§ What is expected
Output exactly the lines below, starting with the line that has "Viewport: 548px width, 472px" and going on through the line that has "You are a computer-use agent. The image size is (488, 779).", both included, and no other lines.

[Source data]

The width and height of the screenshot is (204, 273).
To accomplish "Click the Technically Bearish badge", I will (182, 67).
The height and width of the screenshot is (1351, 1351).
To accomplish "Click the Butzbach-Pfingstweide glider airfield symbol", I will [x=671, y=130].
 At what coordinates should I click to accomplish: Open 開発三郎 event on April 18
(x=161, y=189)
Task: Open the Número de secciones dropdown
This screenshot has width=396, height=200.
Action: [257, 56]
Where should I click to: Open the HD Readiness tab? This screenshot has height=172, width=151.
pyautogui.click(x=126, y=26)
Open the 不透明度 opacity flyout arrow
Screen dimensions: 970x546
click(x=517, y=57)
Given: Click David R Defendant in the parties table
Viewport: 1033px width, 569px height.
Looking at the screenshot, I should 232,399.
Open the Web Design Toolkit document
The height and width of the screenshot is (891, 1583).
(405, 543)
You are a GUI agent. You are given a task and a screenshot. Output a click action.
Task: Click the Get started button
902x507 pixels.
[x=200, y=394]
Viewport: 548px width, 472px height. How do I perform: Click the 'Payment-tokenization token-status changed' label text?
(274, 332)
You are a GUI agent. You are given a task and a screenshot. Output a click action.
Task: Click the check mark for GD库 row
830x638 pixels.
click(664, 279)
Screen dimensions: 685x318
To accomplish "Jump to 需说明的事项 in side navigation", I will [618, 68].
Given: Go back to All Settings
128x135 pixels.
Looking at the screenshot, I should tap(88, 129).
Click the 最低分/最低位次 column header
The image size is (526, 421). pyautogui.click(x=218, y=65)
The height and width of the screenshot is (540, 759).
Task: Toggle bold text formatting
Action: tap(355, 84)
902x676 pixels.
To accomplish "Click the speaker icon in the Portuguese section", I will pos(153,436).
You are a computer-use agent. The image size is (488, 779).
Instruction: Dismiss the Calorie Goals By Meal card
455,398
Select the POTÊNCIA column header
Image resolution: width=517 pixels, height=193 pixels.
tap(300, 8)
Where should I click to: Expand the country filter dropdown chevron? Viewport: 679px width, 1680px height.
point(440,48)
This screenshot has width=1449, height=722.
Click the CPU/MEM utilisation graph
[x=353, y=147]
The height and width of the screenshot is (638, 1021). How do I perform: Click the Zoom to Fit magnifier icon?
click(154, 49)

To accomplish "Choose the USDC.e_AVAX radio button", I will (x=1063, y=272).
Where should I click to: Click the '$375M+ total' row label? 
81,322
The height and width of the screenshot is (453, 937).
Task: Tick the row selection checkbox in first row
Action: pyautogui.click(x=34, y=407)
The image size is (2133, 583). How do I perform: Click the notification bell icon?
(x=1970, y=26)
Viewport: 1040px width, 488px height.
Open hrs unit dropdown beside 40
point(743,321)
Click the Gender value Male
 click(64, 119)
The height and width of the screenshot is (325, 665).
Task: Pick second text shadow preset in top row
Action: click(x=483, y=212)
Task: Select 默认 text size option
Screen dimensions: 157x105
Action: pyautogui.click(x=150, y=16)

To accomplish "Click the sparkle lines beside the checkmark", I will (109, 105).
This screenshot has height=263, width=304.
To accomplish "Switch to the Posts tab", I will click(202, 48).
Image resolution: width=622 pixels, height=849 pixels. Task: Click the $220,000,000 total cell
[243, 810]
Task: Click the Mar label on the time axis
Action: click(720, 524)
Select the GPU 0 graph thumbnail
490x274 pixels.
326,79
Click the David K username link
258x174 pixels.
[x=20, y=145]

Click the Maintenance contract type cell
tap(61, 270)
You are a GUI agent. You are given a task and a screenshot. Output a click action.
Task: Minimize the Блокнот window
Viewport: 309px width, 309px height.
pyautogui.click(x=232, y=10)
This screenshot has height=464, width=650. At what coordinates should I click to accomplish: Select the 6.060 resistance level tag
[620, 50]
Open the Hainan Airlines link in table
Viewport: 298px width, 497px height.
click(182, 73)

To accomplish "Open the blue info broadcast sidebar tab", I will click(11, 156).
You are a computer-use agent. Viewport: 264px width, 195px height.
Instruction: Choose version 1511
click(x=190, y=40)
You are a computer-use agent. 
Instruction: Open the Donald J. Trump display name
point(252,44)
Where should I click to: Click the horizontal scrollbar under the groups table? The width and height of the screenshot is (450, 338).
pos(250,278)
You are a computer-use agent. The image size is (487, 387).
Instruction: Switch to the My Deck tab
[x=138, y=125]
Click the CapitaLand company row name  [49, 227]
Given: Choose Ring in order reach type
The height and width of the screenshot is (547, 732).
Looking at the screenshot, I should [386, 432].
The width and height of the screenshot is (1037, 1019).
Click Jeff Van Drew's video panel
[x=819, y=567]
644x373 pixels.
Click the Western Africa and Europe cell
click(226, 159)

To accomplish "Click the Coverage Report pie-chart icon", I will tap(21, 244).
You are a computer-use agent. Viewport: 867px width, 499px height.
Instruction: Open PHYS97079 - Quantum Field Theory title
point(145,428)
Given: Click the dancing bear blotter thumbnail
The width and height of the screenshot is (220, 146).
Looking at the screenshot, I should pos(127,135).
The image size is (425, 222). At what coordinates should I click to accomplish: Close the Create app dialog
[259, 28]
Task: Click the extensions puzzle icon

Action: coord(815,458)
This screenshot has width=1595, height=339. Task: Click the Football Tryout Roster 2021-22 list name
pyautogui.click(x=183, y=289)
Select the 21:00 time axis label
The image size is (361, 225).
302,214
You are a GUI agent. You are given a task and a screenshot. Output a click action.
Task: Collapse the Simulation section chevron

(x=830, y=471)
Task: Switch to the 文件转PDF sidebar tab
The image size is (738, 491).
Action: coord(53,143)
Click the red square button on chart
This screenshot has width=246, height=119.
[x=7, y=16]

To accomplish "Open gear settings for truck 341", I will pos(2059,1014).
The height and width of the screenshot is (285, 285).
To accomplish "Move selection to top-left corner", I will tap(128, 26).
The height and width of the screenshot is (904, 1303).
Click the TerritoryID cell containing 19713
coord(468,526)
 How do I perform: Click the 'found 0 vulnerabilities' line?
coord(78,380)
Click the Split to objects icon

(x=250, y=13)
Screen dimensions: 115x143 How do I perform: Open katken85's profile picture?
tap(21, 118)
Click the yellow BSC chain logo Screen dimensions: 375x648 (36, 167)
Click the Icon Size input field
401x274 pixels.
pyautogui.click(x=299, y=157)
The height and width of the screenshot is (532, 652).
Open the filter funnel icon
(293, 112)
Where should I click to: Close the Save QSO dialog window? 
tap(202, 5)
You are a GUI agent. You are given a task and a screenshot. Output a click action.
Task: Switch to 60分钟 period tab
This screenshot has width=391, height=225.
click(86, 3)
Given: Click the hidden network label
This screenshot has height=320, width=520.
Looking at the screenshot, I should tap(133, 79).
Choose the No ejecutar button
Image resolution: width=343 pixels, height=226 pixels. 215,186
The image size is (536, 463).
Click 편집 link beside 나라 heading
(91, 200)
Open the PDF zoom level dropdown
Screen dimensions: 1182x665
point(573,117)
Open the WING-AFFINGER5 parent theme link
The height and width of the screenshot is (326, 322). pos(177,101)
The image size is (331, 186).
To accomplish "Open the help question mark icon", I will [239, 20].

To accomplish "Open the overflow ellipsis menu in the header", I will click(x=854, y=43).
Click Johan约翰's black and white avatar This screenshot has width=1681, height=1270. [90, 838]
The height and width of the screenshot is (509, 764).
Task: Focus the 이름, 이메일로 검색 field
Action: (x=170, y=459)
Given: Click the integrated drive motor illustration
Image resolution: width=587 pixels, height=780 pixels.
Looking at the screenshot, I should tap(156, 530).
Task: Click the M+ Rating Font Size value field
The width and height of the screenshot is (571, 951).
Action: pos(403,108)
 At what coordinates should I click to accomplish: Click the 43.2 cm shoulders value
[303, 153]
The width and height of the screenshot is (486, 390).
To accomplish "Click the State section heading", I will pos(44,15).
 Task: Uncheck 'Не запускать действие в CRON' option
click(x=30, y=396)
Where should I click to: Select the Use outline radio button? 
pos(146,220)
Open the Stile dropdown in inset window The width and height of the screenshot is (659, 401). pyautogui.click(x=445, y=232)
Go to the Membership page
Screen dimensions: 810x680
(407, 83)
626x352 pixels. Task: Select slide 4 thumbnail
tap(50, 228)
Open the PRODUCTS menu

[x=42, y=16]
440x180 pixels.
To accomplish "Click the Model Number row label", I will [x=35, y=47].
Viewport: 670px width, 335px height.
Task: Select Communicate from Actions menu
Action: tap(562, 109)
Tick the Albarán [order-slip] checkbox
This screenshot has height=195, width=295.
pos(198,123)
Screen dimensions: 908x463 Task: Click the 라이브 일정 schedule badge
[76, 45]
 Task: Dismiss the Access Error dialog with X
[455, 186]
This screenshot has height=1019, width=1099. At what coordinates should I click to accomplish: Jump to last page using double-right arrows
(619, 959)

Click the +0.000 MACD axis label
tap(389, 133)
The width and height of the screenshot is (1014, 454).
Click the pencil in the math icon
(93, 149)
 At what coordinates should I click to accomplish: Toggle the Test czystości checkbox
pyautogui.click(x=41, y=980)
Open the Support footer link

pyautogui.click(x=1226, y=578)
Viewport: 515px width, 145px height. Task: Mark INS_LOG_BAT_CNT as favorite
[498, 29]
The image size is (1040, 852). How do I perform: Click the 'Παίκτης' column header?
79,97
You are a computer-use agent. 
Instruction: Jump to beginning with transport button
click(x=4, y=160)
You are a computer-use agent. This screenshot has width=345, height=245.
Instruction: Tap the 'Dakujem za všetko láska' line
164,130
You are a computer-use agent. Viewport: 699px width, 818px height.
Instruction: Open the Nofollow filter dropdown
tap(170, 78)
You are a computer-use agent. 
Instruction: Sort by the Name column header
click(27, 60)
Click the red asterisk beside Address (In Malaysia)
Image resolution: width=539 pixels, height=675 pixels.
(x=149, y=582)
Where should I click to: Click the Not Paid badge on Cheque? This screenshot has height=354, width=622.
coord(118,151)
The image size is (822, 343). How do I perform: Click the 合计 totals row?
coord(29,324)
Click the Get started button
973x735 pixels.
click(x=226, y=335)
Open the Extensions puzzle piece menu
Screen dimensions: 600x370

§ Answer to this task
Viewport: 548px width, 472px height. How do I perform: Click the 'Payment-tokenization token-status changed' label text?
(274, 332)
You are a GUI agent. You are given a task and a screenshot. Output a click action.
Task: Click the check mark for GD库 row
830x638 pixels.
click(664, 279)
Screen dimensions: 685x318
To accomplish "Jump to 需说明的事项 in side navigation", I will [618, 68].
Given: Go back to All Settings
128x135 pixels.
Looking at the screenshot, I should tap(88, 129).
Click the 最低分/最低位次 column header
The image size is (526, 421). pyautogui.click(x=218, y=65)
The height and width of the screenshot is (540, 759).
Task: Toggle bold text formatting
Action: tap(355, 84)
902x676 pixels.
To accomplish "Click the speaker icon in the Portuguese section", I will pos(153,436).
You are a computer-use agent. The image size is (488, 779).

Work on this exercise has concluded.